Zur Professionalisierung der Hilfeleistung ist außerdem eine Steuerungsgruppe geplant. Diese soll unter anderem die Hilfeleistung der Ehrenamtlichen koordinieren. Für fachkundige Unterstützung sorgt insbesondere auch Claudia Ueffing, Professorin für angewandte Sozialwissenschaften an der Fachhochschule München. Ueffing begleitet das Integrationsprojekt und bringt Fachwissen mit. „Wir sind richtig gut aufgestellt“, sagt Korell, die sich über das „Know-How“ der Professorin freut.
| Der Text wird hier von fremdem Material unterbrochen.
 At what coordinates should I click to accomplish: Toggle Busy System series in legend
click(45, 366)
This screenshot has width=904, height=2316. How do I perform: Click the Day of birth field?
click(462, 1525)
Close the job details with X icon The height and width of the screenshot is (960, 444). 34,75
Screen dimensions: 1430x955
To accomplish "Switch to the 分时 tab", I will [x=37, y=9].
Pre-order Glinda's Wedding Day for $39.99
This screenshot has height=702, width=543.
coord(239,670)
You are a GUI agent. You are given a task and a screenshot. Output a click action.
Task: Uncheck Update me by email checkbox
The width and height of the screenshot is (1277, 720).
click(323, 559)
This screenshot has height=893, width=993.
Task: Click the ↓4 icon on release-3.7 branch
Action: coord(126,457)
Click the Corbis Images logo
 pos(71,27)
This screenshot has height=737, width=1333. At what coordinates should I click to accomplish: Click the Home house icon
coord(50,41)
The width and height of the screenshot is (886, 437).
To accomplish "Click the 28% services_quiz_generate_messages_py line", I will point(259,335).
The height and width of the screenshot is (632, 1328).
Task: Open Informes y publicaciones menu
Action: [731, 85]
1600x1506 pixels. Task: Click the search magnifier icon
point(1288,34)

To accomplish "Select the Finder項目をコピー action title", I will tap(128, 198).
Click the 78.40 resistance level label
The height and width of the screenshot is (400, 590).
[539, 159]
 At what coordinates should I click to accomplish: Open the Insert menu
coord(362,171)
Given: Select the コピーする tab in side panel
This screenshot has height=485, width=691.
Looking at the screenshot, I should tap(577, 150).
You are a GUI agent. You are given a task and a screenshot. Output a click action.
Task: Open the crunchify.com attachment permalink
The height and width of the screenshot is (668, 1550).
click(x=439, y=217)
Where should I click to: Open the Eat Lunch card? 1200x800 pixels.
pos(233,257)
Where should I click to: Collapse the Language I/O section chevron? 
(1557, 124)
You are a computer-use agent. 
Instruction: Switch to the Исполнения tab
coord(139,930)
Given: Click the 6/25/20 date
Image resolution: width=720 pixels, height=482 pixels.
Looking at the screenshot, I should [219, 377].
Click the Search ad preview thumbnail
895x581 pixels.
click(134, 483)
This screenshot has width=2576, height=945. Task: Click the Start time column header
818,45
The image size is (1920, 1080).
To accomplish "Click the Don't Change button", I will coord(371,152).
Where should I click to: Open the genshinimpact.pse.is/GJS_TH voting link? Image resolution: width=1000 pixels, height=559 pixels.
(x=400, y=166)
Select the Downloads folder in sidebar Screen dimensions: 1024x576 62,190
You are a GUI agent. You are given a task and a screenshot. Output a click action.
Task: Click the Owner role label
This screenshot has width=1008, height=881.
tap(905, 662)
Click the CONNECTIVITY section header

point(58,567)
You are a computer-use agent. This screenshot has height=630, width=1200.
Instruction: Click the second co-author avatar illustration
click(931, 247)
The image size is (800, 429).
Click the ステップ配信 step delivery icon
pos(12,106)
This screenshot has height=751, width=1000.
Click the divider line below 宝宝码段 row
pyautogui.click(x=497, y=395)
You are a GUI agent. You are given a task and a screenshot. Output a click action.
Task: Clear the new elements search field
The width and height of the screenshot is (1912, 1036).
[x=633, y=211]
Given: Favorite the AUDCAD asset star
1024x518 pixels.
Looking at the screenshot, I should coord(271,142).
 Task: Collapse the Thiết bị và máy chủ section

Die Angst vor dem Unbekannten

Dabei ist, dieser positiven Grundstimmung zum Trotz, das Thema Asylbewerber durchaus ein sensibles. Dass die Aufnahme von Fremden auch Ängste wecken kann, zeigte sich beispielsweise in Dürnbach, wo die Anwohner letztes Jahr Forderungen stellten. Viele fürchteten Aggressionen, die aufkämen, wenn viele Menschen auf engstem Raum zusammen wohnten. Eine Anliegerin fürchtete sich vor „lauter Männern.“

Auf dem Feld gegenüber des neuen Gymnasiums könnten Unterkünfte für Asylbewerber entstehen.
Auf dem Feld gegenüber des neuen Gymnasiums könnten Unterkünfte für Asylbewerber entstehen.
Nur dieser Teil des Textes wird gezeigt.